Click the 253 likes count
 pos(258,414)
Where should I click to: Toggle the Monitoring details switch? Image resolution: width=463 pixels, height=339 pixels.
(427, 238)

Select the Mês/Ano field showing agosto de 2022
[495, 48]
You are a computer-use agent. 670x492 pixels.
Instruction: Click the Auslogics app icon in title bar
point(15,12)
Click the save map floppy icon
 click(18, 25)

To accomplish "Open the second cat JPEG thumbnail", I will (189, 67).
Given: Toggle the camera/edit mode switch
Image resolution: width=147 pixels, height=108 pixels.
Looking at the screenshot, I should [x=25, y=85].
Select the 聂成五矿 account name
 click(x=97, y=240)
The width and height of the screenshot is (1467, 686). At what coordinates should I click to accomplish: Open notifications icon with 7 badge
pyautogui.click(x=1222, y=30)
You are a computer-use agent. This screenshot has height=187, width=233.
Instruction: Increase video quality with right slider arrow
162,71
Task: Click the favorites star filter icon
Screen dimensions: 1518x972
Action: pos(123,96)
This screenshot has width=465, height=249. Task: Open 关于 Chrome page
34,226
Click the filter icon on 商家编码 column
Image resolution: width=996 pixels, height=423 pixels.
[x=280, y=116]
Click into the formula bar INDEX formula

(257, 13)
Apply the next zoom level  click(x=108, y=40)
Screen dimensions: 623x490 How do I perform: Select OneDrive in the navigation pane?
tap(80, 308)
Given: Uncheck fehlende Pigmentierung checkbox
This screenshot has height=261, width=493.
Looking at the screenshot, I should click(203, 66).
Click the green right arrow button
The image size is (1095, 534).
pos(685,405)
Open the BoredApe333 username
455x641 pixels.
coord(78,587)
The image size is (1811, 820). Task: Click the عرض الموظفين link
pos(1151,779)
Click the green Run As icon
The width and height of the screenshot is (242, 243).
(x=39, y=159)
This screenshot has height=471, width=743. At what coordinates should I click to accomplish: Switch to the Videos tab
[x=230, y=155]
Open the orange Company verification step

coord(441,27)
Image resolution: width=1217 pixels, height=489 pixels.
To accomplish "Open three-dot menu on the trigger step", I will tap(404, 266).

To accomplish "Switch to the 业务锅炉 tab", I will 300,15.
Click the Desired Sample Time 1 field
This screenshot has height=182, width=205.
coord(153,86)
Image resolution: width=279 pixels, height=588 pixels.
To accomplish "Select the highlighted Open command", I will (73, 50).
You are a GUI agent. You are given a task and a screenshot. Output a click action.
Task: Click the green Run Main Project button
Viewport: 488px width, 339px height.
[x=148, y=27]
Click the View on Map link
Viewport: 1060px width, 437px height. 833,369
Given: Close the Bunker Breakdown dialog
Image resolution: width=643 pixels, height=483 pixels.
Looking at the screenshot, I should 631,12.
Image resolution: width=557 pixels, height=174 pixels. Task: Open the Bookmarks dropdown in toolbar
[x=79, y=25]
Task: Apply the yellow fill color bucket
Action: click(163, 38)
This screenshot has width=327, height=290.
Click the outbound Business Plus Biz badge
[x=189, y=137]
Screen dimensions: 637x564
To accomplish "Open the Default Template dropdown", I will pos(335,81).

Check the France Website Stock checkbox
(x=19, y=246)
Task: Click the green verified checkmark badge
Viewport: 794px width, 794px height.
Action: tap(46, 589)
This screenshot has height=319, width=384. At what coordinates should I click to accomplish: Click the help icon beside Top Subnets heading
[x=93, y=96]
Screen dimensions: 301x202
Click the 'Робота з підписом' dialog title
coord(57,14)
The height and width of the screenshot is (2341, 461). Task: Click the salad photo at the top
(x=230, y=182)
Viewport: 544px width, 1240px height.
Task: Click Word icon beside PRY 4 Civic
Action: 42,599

**Task instructions**
Read through the entries and copy each line in which "agent" appears.

**Solution below**
You are a computer-use agent. 670x492 pixels.
You are a computer-use agent. This screenshot has height=187, width=233.
You are a GUI agent. You are given a task and a screenshot. Output a click action.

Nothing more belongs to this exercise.